▶ **How to complete this task**
Reproduce the following records exactly from the line containing "Open photo of man with striped tie" onward, ending with the last line and including it.

Extracted records START

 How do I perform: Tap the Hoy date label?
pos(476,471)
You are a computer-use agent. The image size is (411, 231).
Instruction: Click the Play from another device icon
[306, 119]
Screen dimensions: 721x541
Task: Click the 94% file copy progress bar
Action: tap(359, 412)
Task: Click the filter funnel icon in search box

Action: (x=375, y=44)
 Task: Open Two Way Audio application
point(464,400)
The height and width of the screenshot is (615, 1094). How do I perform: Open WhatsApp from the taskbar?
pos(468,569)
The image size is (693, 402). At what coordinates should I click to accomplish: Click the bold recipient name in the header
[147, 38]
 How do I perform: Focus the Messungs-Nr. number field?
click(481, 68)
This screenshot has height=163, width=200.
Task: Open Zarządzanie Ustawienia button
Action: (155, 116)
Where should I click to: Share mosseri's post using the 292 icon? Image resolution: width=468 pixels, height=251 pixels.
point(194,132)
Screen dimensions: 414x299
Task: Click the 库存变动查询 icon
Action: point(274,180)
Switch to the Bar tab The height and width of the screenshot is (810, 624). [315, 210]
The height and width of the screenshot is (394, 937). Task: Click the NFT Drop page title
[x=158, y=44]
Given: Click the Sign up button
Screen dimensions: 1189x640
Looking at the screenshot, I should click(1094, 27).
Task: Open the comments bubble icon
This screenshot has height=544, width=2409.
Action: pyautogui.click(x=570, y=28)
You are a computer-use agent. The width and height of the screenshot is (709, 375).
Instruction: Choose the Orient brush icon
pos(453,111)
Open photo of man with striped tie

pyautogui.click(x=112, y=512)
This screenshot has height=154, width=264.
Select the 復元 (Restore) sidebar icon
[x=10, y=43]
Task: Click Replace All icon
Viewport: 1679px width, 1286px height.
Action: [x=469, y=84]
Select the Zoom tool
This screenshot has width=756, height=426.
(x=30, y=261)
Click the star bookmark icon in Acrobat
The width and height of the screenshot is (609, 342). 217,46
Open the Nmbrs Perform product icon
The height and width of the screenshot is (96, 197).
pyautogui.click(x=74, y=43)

Extracted records END

▶ **Answer below**
Open photo of man with striped tie

pyautogui.click(x=112, y=512)
This screenshot has height=154, width=264.
Select the 復元 (Restore) sidebar icon
[x=10, y=43]
Task: Click Replace All icon
Viewport: 1679px width, 1286px height.
Action: [x=469, y=84]
Select the Zoom tool
This screenshot has width=756, height=426.
(x=30, y=261)
Click the star bookmark icon in Acrobat
The width and height of the screenshot is (609, 342). 217,46
Open the Nmbrs Perform product icon
The height and width of the screenshot is (96, 197).
pyautogui.click(x=74, y=43)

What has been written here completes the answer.